How Do You Know What A Deep Network Is Learning For A Vision Task?
Modern deep learning algorithms are able to learn on training sets such that they achieve almost zero train error. What is all the more amazing, is that this performance tends to generalize well to unseen data - especially for visual detection and classification tasks. Increasingly, deep methods are being utilized in vision tasks such as object tracking and visual SLAM. These tasks differ fundamentally to traditional vision tasks where deep learning has been effective (e.g. object detection and classification) tasks as they are attempting to model the relative relationship between image frames. Although receiving state of the art performance on many benchmarks, it is easy to demonstrate empirically that deep methods are not always learning what we want them to learn for a given visual task - limiting their practical usage in real-world applications.
In this talk we shall discuss recent advances my group has made towards making better guarantees over the generalization of deep learning methods for visual tasks where the relative relationship between images is important - most notably object tracking and VSLAM. In particular we shall discuss a new paradigm for efficient and generalizable object tracking which we refer to as Deep-LK and its extension to 3D PointNet-LK. We shall also, discuss how these insights can be utilized in recent applications of deep learning to VSLAM. Finally, we will show some initial results on how geometric constraints can be elegantly combined with deep learning to further improve generalization performance.

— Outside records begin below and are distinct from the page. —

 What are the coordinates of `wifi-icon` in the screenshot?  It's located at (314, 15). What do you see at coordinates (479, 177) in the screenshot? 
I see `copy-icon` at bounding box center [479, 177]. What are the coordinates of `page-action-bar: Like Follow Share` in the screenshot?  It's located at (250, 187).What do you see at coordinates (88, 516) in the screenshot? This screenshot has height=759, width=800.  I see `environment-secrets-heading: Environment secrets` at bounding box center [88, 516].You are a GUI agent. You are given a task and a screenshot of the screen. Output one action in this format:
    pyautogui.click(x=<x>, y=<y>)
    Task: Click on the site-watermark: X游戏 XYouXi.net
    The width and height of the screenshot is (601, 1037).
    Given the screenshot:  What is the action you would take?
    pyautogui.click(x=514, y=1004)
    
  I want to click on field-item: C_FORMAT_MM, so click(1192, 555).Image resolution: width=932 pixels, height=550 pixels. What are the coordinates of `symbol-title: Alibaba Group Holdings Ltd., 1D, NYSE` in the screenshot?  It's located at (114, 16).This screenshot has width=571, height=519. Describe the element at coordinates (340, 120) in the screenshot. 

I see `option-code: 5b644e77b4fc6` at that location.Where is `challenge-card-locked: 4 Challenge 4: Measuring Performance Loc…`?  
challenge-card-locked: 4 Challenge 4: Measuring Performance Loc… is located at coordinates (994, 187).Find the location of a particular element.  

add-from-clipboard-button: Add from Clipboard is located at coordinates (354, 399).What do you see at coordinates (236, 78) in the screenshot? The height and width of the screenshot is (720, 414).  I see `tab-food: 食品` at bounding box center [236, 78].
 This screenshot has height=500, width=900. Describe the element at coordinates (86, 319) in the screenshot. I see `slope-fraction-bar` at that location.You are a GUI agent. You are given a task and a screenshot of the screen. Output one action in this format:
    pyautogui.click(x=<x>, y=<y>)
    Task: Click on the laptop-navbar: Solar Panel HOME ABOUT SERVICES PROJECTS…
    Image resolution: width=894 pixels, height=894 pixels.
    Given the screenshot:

Simon Lucey (Ph.D.) is an associate research professor within the Robotics Institute at Carnegie Mellon University, where he is part of the Computer Vision Group, and leader of the CI2CV Laboratory. Before returning to CMU he was a Principle Research Scientist at the CSIRO (Australia's premiere government science organization) for 5 years. He wants to draw inspiration from vision researchers of the past to attempt to unlock computational and mathematic models that underly the processes of visual perception.